▸ Action item:
Please continue the piece on cat declawing below, picking up right after its final sentence.

Declawing is NOT Just Nail Trimming

Close-up Photo of Cat's Claws
Photo Credit: © iStock Photos - Melinda Fawver
Nor is declawing only the removal of a portion of a claw. Instead, it is the surgical amputation of the first joint of the cat's toes. Whether this procedure is accomplished with a scalpel, a guillotine-type cutter or a laser, it is major surgery, and not to be undertaken lightly.

Declawing Does Nothing to Benefit the Cat

You will sometimes hear the disclaimer, "It's better than putting him to sleep." This is a fallacious argument, and usually offered only to soothe the owner's conscience. Only the cat's owner can make the decision to kill her cat because of scratching problems. He or she can also make the decision to let him keep his toes. Unlike neutering, which does benefit the cat, both healthwise and behavioralwise, declawing simply does nothing positive for the cat.

Declawing Robs a Cat of His Chief Weapon of Defense

A typical counter-argument is, "My cat is indoors-only." Even indoor cats sometimes manage to escape. A declawed cat does not stand a chance against a large dog, a bigger cat, or a predator. Although he still has teeth, by the time he gets in close enough to bite, it may be too late.

Declawing is Painful Surgery

Think of it as 10 amputations (if only the front feet are declawed). Pain meds may help initially, but phantom pain may last for weeks or months, as nerve endings heal. Dr. Nicholas Dodman describes the pain following surgery: "Unlike routine recoveries, including recovery from neutering surgeries, which are fairly peaceful, declawing surgery results in cats bouncing off the walls of the recovery cage because of excruciating pain."

Declawing May Lead to Litter Box Problems

Declawed cats often associate the pain when digging in litter with the litter box itself, and will avoid it, choosing softer carpeting instead.

Declawing Sometimes Leads to Biting Problems

When cats lose their ability to give a quick warning scratch, they will often resort to their second line of defense: a good, hard bite. The cat's owner may sometimes find himself the victim, just when he thinks his cat is enjoying a petting session.

▸ Data:

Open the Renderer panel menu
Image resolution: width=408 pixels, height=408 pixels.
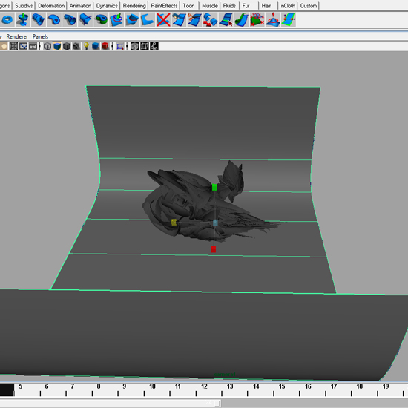coord(17,36)
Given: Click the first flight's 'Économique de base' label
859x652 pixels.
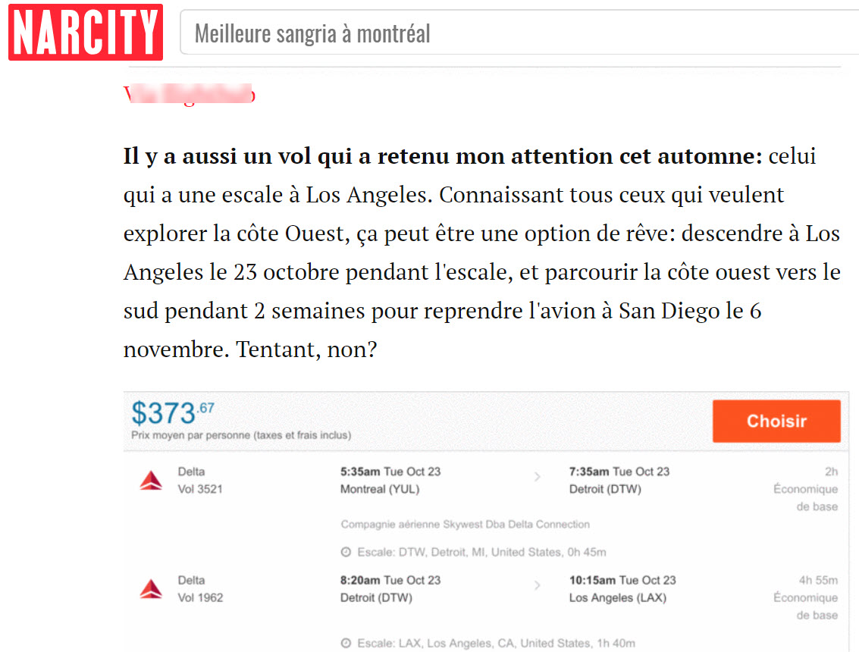Looking at the screenshot, I should (805, 497).
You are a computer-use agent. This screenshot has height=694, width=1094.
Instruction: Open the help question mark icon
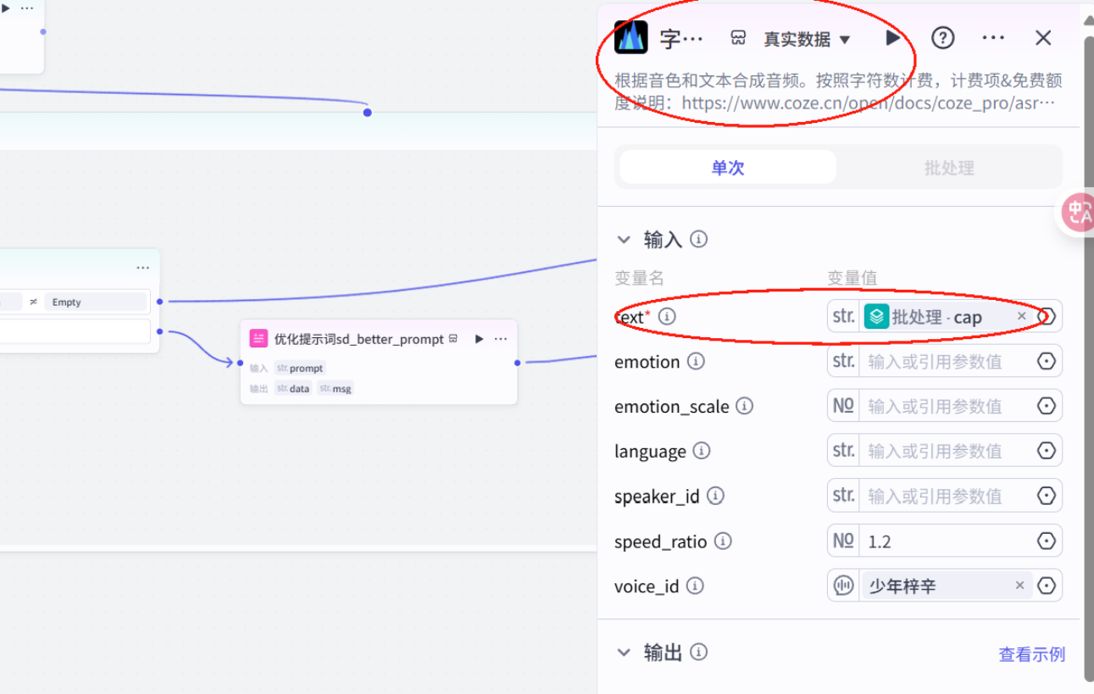(x=942, y=37)
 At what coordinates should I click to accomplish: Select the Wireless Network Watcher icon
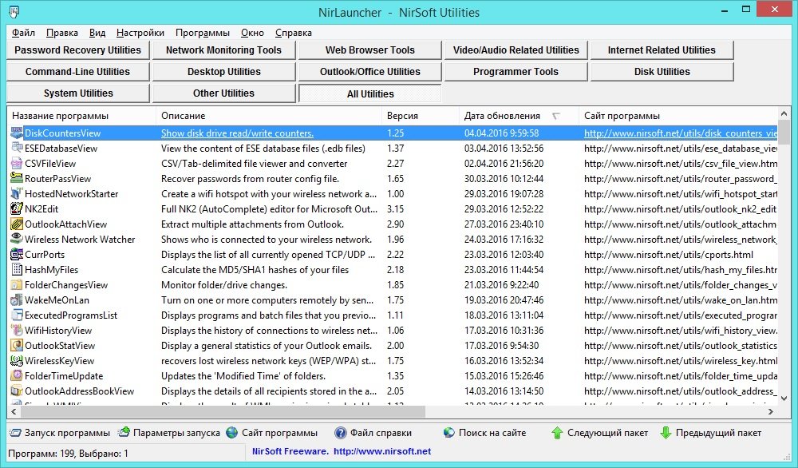click(x=17, y=240)
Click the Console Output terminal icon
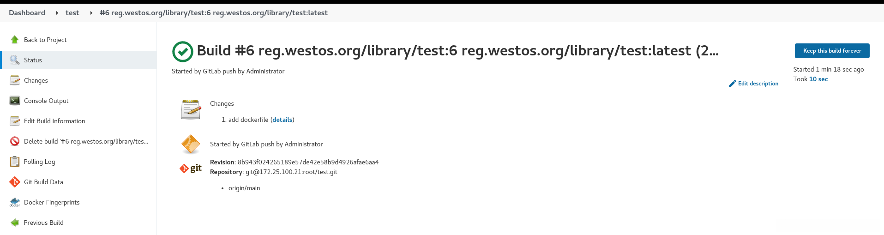The height and width of the screenshot is (235, 884). click(15, 101)
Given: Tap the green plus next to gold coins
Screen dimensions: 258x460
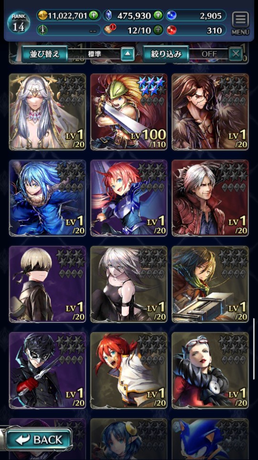Looking at the screenshot, I should pos(93,15).
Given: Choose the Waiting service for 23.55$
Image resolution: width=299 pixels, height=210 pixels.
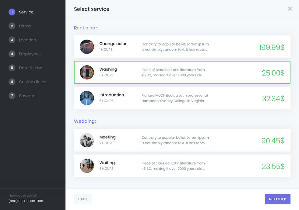Looking at the screenshot, I should pos(182,166).

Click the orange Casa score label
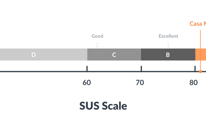click(198, 24)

▸ Result:
Cats Need the Exercise Their Claws and Toes Provide

Watch a cat stretch, whether horizontally on a carpet or vertically with a tall scratching post. He will grab the carpet or sisal with his claws, using the resistance to pull and stretch his muscles. Cats' claws actually play a large and positive role in their amazing muscle tone and agility.

Altered Gait May Lead to Later Joint Problems

Domestic cats are digitigrade, meaning they walk on their toes. Walking with an altered gait because of the lack of the first digit of the toes can affect all the joints of the leg, resulting later in arthritis of the hip and other joints. Jean Hofve, DVM describes this joint deterioration more fully, in her article, "A Rational Look at Declawing."

Cats Need to Be Cats for Their Entire "Nine Lives"

Honestly, if a cat could speak human language, do you really think, given a choice, he'd say, "Sure thing. Cut off part of my toes?" His claws and toes are an integral part of making a cat a cat. Would you honestly want him to be anything less, especially since there are humane alternatives? It's your decision, but please take your cat's needs into serious consideration before making such a drastic and permanent choice.